## Required work
Write out all the entries word for word and omit any pictures.

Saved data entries
-*-*-
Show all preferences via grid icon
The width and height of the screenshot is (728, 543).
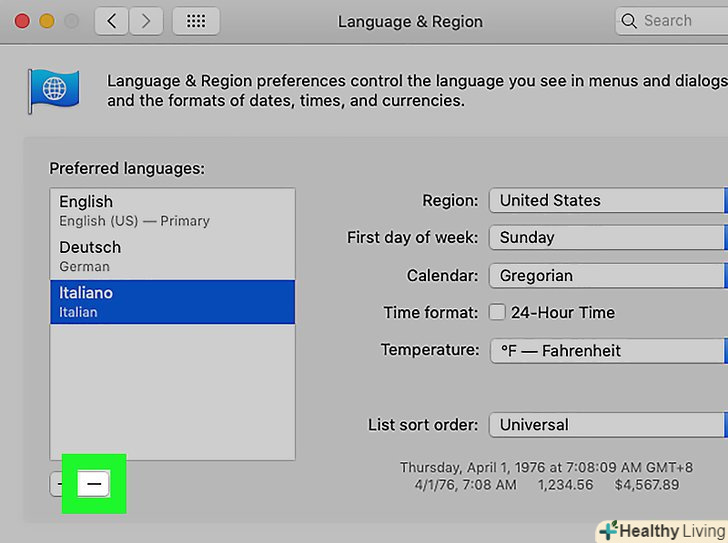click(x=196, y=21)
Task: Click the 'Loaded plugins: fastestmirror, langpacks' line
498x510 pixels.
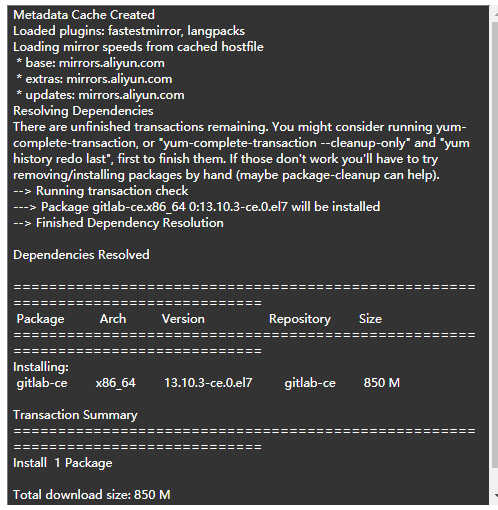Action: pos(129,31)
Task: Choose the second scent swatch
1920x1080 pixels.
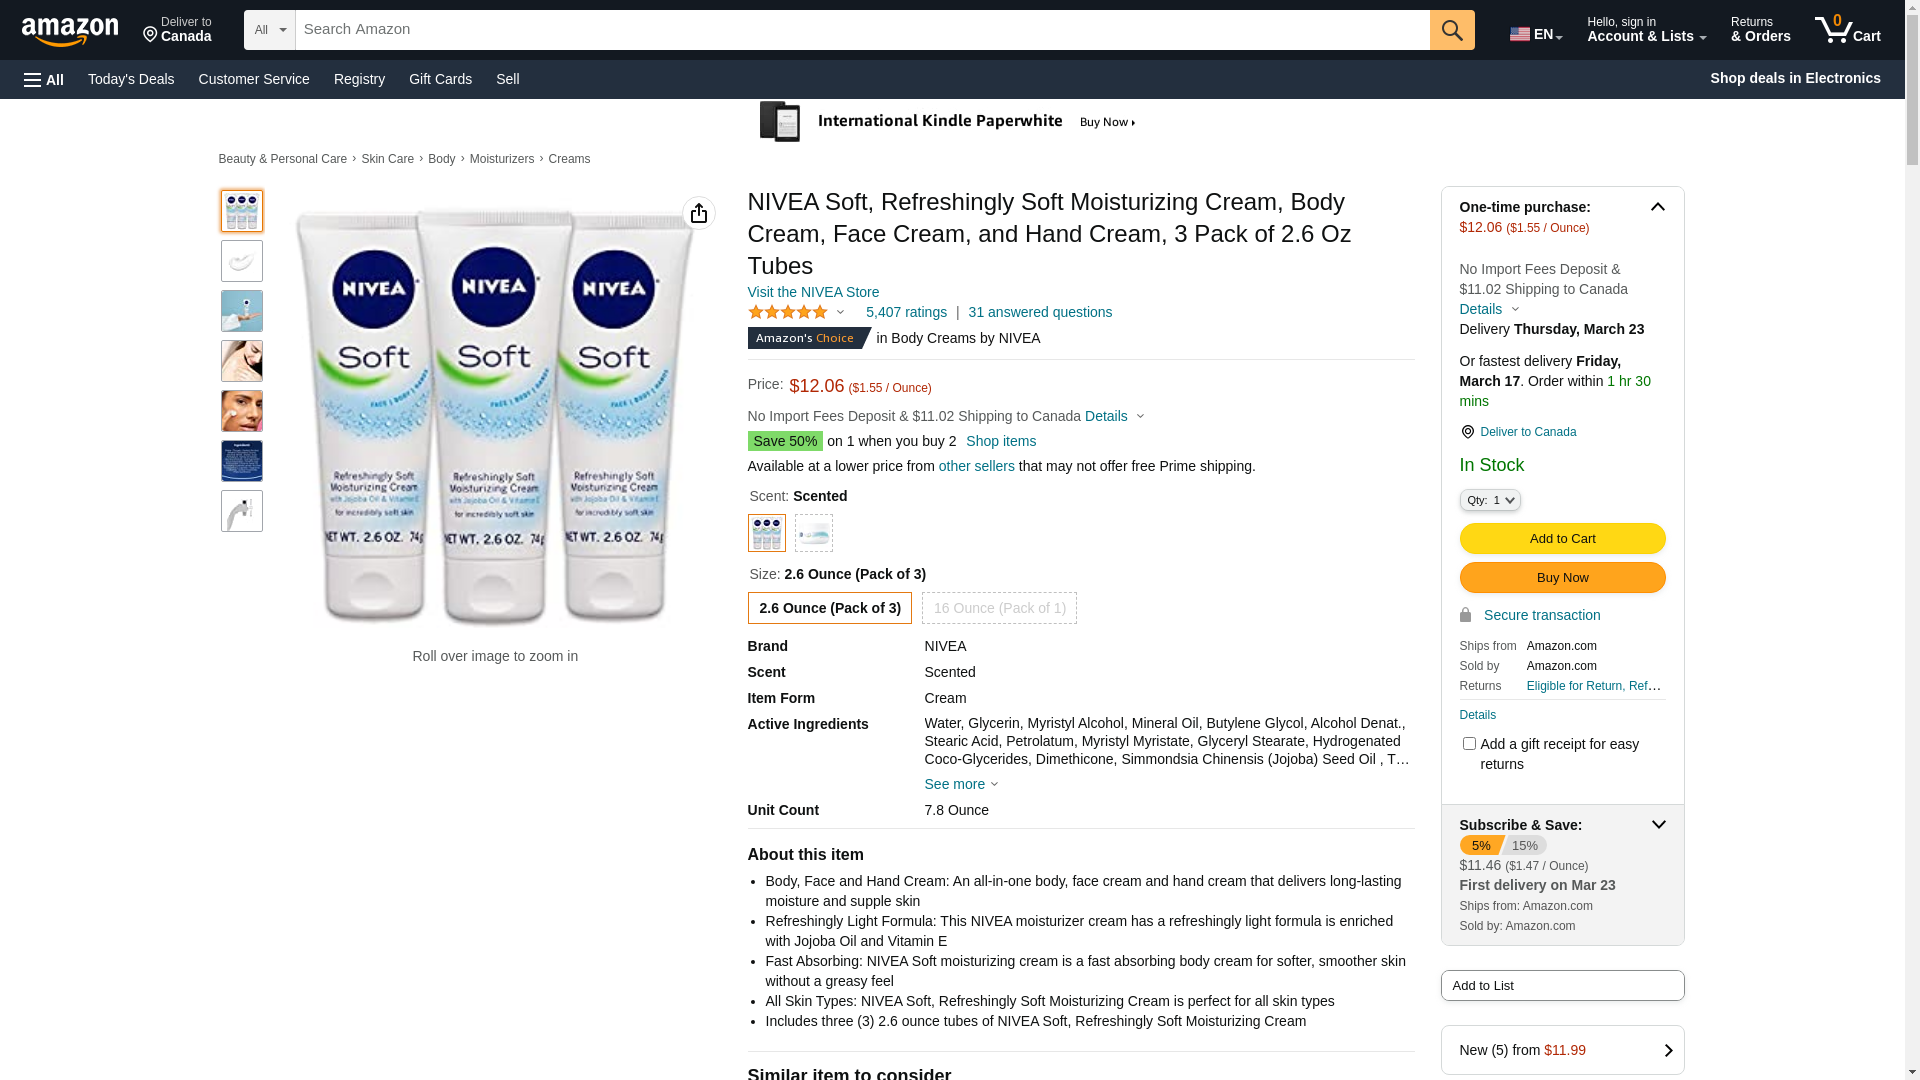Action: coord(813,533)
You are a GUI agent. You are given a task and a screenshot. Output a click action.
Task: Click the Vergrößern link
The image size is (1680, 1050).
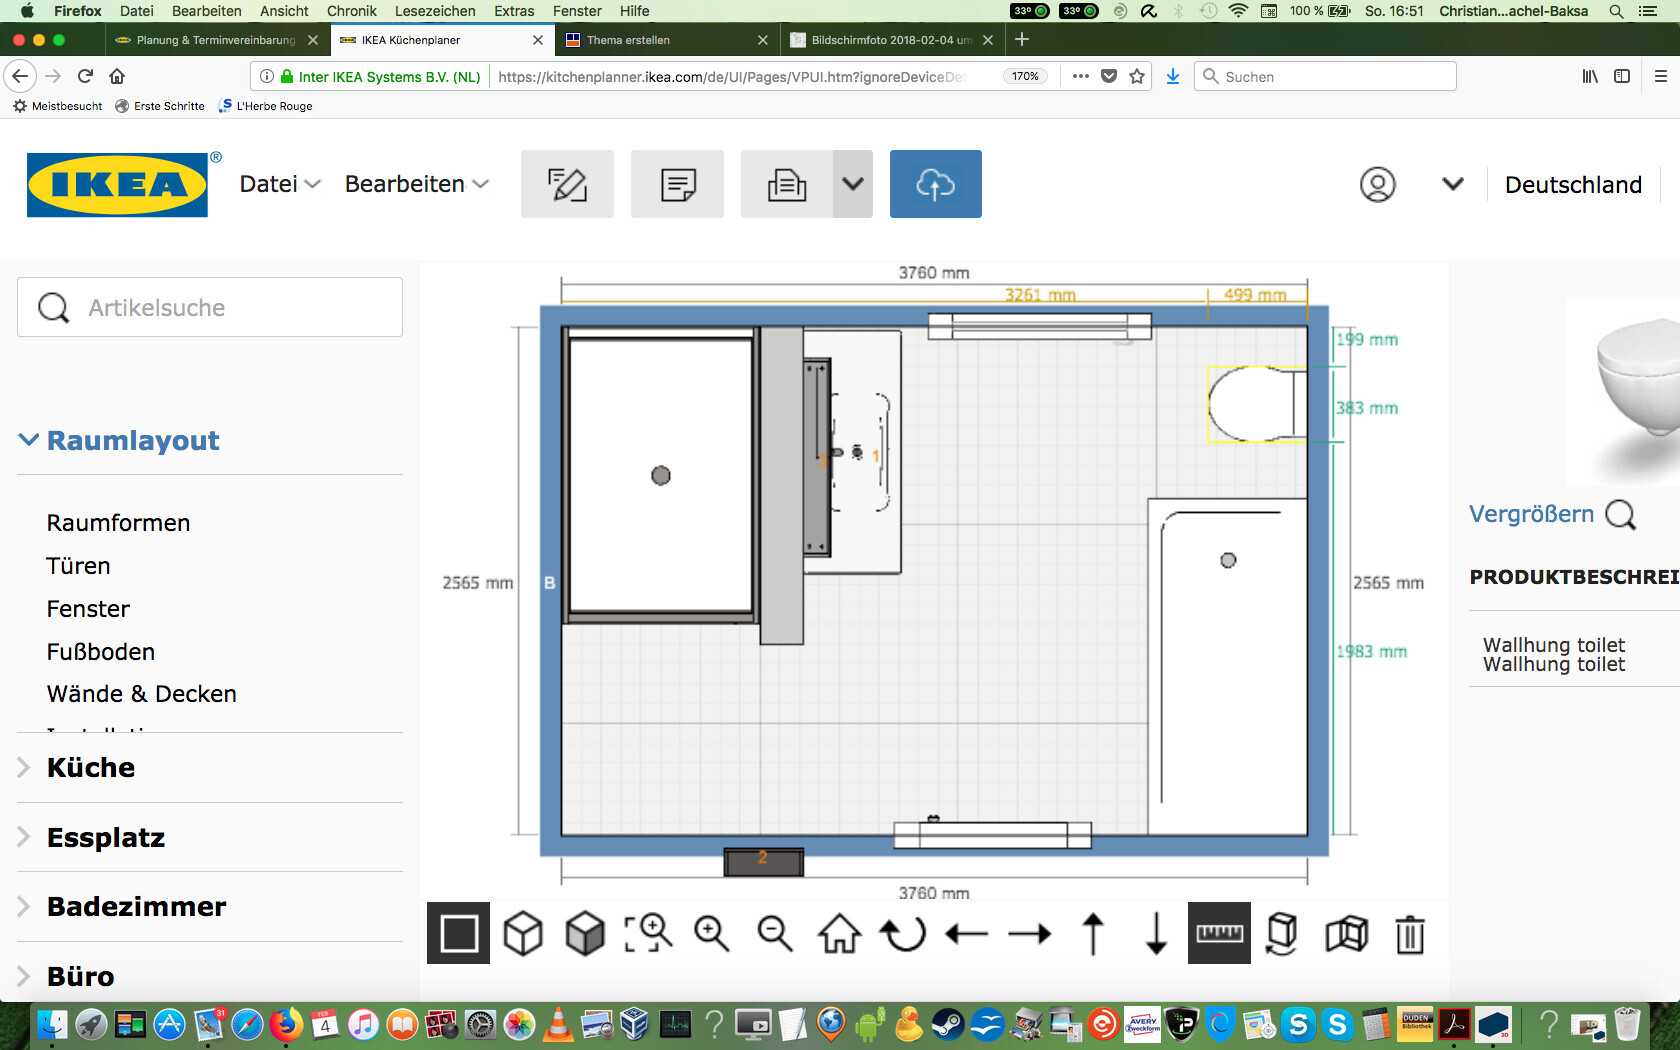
-*-*-
## Response to this exercise
Show all preferences via grid icon
The width and height of the screenshot is (728, 543).
click(x=196, y=21)
Task: Click the 'Loaded plugins: fastestmirror, langpacks' line
498x510 pixels.
Action: pos(129,31)
Task: Choose the second scent swatch
1920x1080 pixels.
Action: coord(813,533)
You are a GUI agent. You are given a task and a screenshot. Output a click action.
Task: Click the Vergrößern link
The image size is (1680, 1050).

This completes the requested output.